Zhang, Kaifeng
PhysTwin: Physics-Informed Reconstruction and Simulation of Deformable Objects from Videos
Jiang, Hanxiao, Hsu, Hao-Yu, Zhang, Kaifeng, Yu, Hsin-Ni, Wang, Shenlong, Li, Yunzhu
Creating a physical digital twin of a real-world object has immense potential in robotics, content creation, and XR. In this paper, we present PhysTwin, a novel framework that uses sparse videos of dynamic objects under interaction to produce a photo- and physically realistic, real-time interactive virtual replica. Our approach centers on two key components: (1) a physics-informed representation that combines spring-mass models for realistic physical simulation, generative shape models for geometry, and Gaussian splats for rendering; and (2) a novel multi-stage, optimization-based inverse modeling framework that reconstructs complete geometry, infers dense physical properties, and replicates realistic appearance from videos. Our method integrates an inverse physics framework with visual perception cues, enabling high-fidelity reconstruction even from partial, occluded, and limited viewpoints.
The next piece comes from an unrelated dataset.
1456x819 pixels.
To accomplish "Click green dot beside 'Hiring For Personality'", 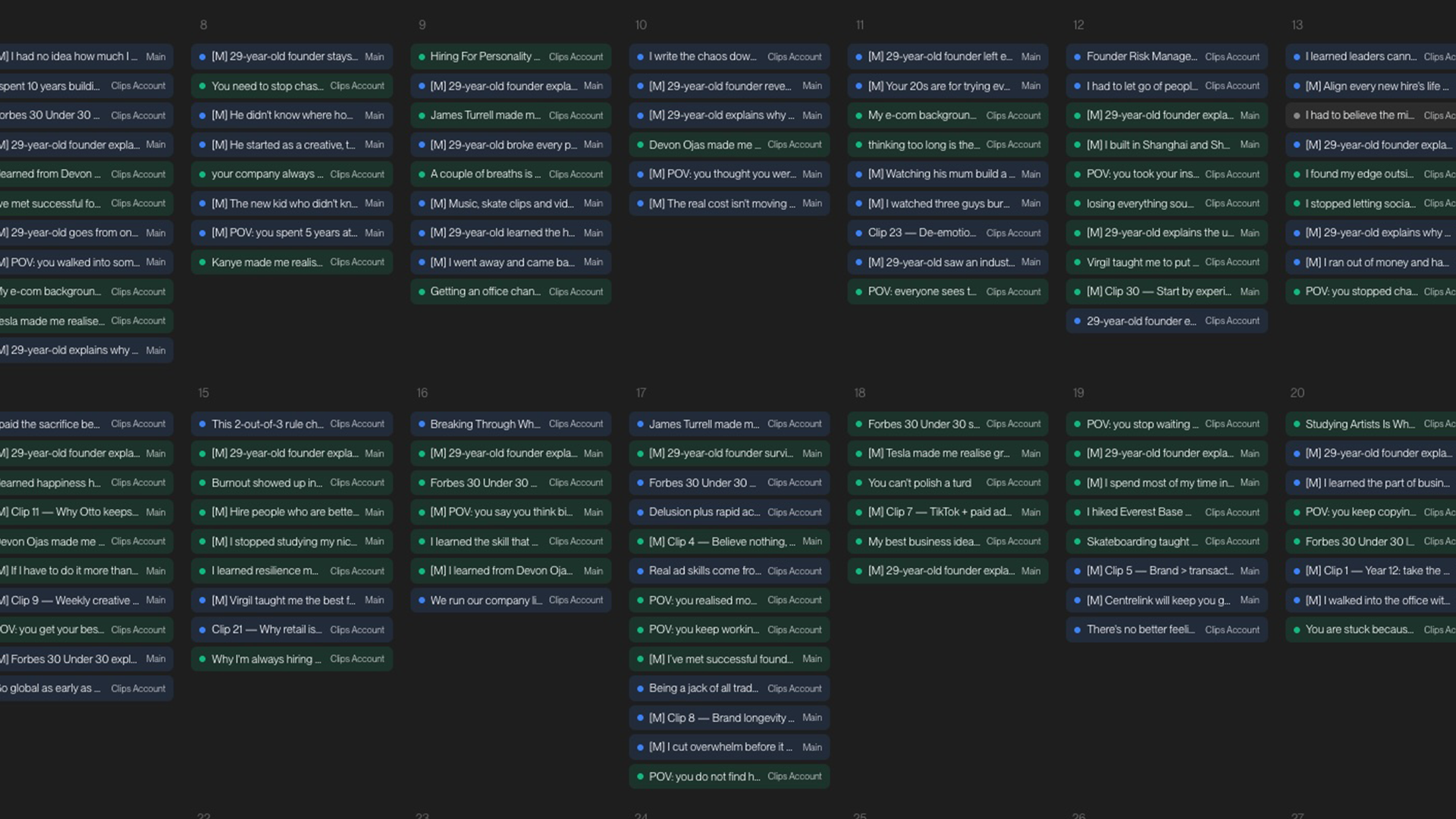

PhysTwin supports modeling various deformable objects, including ropes, stuffed animals, cloth, and delivery packages. Experiments show that PhysTwin outperforms competing methods in reconstruction, rendering, future prediction, and simulation under novel interactions. We further demonstrate its applications in interactive real-time simulation and model-based robotic motion planning.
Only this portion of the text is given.